■ Problem requirements
The records below are made of lines; count those holding the word "computer" and give the number only.
___ Records for processing
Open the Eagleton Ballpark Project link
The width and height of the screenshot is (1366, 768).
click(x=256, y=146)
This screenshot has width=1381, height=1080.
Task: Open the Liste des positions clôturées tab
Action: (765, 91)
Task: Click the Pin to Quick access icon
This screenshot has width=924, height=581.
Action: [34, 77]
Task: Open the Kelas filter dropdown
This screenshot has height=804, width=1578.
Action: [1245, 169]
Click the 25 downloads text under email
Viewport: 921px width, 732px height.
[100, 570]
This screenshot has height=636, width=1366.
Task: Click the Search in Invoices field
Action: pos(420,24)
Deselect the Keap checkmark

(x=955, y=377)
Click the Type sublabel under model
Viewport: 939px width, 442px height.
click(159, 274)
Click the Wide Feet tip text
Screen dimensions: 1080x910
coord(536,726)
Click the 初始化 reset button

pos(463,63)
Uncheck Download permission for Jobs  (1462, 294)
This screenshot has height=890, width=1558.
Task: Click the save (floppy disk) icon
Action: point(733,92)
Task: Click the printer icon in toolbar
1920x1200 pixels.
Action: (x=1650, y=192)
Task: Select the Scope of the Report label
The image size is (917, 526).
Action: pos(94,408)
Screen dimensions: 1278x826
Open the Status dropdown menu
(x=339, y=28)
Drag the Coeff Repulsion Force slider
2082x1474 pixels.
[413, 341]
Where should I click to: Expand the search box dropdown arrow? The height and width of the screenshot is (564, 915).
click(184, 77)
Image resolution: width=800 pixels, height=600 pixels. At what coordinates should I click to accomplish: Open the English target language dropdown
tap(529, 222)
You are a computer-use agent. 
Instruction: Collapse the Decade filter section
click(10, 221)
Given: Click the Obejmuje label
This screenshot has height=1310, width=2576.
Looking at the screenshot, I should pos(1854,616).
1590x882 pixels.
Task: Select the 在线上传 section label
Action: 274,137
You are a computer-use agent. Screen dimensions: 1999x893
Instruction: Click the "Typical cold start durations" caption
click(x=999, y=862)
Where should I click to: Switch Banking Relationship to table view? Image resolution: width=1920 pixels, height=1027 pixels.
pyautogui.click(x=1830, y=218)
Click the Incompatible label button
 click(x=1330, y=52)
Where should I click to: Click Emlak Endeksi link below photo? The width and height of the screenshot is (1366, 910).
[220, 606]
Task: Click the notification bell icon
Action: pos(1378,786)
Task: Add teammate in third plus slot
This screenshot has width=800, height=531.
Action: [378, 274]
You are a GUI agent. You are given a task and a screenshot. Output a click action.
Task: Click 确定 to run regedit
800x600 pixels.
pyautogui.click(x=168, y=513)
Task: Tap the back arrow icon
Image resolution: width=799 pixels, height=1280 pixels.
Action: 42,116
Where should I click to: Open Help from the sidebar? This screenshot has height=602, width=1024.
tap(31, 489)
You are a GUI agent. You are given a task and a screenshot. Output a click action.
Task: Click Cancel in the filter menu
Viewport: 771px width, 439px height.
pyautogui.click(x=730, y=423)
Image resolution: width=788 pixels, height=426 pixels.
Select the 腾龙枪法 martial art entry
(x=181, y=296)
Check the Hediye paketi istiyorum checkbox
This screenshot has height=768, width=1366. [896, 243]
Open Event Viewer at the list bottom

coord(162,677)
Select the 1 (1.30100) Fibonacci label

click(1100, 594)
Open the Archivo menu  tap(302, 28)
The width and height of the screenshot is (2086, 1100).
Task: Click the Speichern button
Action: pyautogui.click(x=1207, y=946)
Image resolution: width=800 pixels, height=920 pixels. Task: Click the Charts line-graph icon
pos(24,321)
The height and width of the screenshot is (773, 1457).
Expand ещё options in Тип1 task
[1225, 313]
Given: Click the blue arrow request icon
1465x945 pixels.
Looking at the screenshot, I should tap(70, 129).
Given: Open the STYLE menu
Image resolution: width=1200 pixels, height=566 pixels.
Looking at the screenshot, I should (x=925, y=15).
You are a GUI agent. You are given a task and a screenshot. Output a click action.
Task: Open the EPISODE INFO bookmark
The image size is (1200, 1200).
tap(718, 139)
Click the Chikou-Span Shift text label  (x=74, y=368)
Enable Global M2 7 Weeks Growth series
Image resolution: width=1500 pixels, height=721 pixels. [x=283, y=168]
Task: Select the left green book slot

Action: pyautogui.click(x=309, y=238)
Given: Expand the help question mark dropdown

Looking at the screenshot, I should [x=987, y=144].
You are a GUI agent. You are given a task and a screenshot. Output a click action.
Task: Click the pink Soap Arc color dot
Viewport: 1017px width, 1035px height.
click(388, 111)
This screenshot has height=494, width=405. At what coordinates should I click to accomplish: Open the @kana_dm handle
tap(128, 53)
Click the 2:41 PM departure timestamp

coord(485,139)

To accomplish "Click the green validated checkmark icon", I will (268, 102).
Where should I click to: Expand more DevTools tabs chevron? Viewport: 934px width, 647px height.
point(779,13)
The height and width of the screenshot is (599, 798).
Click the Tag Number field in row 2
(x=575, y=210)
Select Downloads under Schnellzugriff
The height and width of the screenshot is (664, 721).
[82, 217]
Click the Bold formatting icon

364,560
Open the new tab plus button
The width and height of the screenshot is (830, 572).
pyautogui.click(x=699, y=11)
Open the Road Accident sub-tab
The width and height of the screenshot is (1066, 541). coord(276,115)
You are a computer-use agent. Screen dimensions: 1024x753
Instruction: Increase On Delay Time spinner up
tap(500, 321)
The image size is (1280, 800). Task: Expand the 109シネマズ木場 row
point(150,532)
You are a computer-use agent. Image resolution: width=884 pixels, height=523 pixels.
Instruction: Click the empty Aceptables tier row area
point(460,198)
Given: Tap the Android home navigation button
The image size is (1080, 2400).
______
■ Response area
4